Kurdistan goes to the polls, Barzani set to be re-elected
Voters will pick the regional president and the 111 members of the regional assembly. Tensions remain high on the eve of the vote. The new administration will have difficult issues on its plate; topping the list are control over Kirkuk and local-central wrangling over jurisdiction in oil matters.
Baghdad (AsiaNews/Agencies) – More than 2.5 million Iraqi Kurds are going to the polls tomorrow to elect the 111 members of the Kurdistan Legislative Assembly. Some 24 parties are competing with five candidates running for the regional presidency. More than 100,000 Kurdish members of Iraq's armed forces as well as police, prisoners and the sick voted yesterday.
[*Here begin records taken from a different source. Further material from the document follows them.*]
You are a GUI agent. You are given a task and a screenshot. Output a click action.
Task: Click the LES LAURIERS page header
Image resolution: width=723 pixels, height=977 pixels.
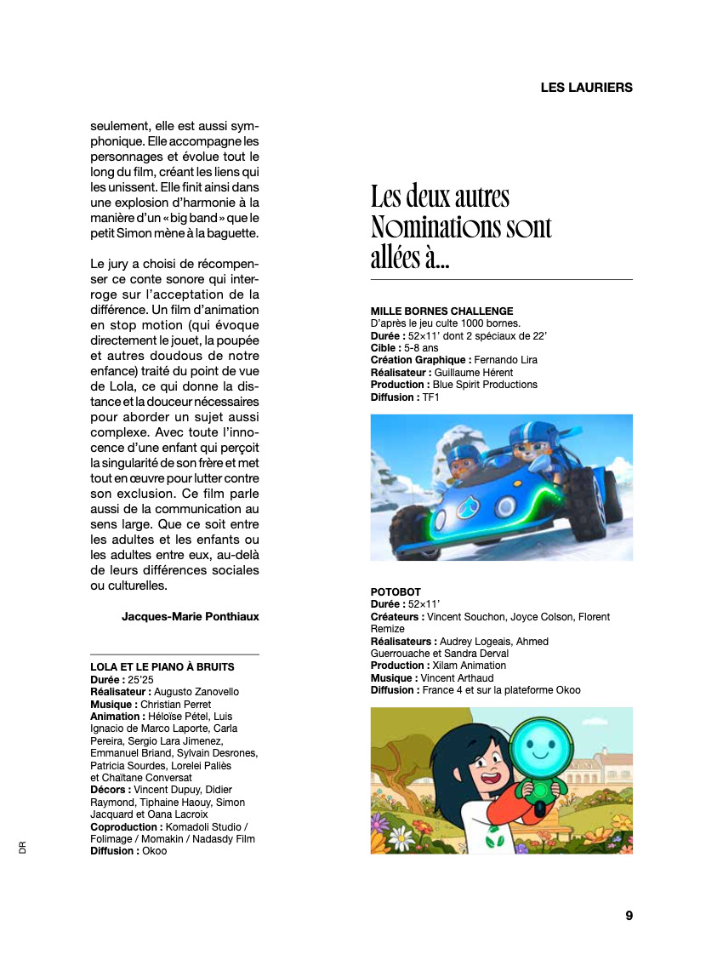pyautogui.click(x=586, y=88)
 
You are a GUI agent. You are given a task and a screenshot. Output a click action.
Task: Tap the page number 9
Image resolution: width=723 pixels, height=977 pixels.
pyautogui.click(x=629, y=916)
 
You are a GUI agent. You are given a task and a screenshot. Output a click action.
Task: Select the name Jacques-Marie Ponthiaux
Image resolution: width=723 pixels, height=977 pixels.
pyautogui.click(x=191, y=616)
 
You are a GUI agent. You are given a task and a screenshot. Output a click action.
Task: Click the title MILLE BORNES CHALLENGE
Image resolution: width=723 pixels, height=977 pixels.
pyautogui.click(x=441, y=311)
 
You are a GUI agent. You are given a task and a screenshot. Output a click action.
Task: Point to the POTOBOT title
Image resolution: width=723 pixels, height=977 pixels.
pyautogui.click(x=396, y=592)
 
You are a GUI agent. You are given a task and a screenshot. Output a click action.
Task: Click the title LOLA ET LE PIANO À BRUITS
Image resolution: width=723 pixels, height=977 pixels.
pyautogui.click(x=162, y=667)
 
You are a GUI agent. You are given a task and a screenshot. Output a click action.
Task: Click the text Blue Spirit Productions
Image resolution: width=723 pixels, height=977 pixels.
pyautogui.click(x=485, y=385)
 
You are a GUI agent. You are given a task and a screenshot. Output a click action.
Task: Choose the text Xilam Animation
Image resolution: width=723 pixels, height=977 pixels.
pyautogui.click(x=470, y=666)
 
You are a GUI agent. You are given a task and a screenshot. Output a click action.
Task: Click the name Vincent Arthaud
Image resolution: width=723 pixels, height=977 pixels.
pyautogui.click(x=458, y=677)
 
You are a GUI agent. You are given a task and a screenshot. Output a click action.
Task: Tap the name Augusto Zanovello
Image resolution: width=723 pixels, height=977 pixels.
pyautogui.click(x=196, y=693)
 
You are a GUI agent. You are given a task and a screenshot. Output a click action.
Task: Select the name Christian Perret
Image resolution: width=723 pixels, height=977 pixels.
pyautogui.click(x=175, y=705)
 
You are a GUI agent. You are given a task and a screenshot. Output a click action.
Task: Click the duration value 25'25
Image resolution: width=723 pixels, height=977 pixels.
pyautogui.click(x=139, y=680)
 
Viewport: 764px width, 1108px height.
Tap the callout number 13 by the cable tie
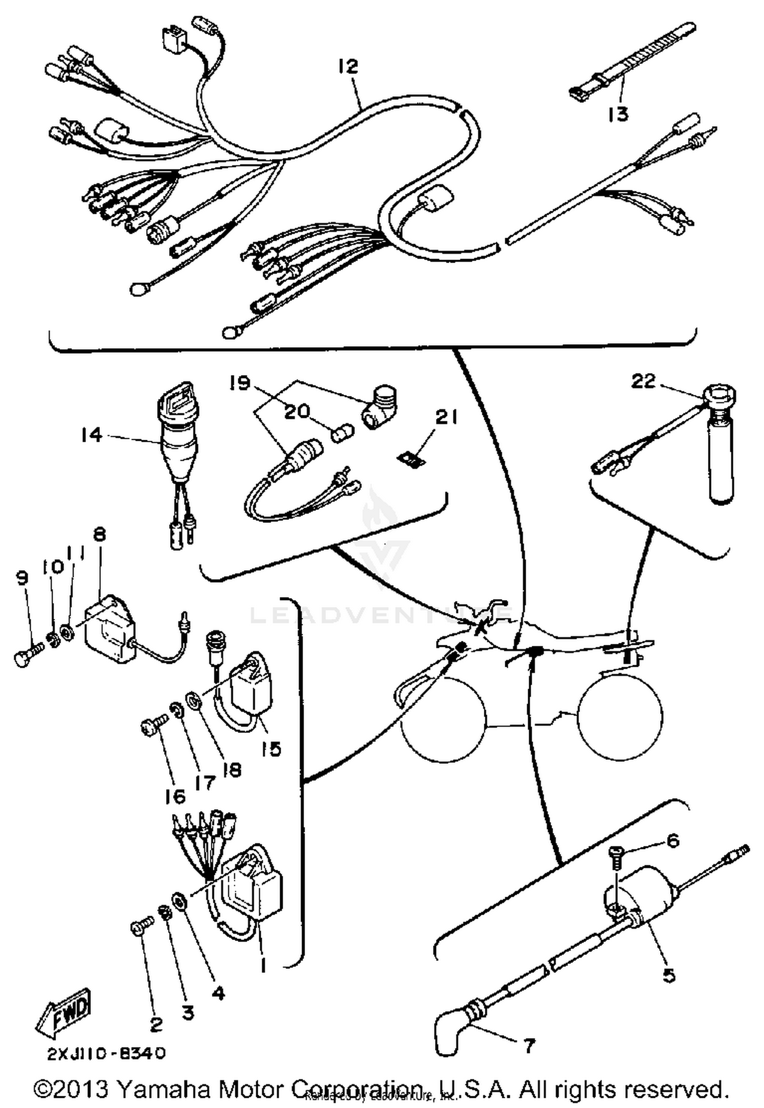618,114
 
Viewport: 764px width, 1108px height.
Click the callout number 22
643,381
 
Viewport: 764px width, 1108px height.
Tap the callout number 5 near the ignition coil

Opinion polls suggest that outgoing President Massud Barzani and his Kurdistan Democratic Party (KDP) and the Patriotic Union of Kurdistan (PUK) of Iraqi President Jalal Talebani will win by a wide margin. For decades the two parties had run separately but this time they are presenting on a single list with a lot of new faces to project an image of renewal.

Saturday's vote is being held six months after the rest of the country went to the polls in local elections. It comes at a time of heightened tensions and has been preceded by a number of related terrorist incidents, including attacks against churches.

The stakes in this election are high. The first issue the new Kurdish parliament will have to deal is the standing Kurdish demand to incorporate 16 disputed areas, including oil-rich Kirkuk and parts of three other historically Kurdish-populated provinces: Diyala, Nineveh and Salaheddin.

Kirkuk is especially important and remains a major bone of contention between local and national governments.

Equally important is oil. In early June the Kurds signed important contracts for the sale of “their” oil, a step rejected by the al-Maliki administration which claims that any action of this kind requires the approval of the central government.

The issue has become so heated that a tense face-off raised fears of a possible armed confrontation between the two sides.

Kurds, who claim the Kirkuk region as historically their, have called for the matter to be settled in a referendum and this despite opposition from the local Arab and Turkmen communities.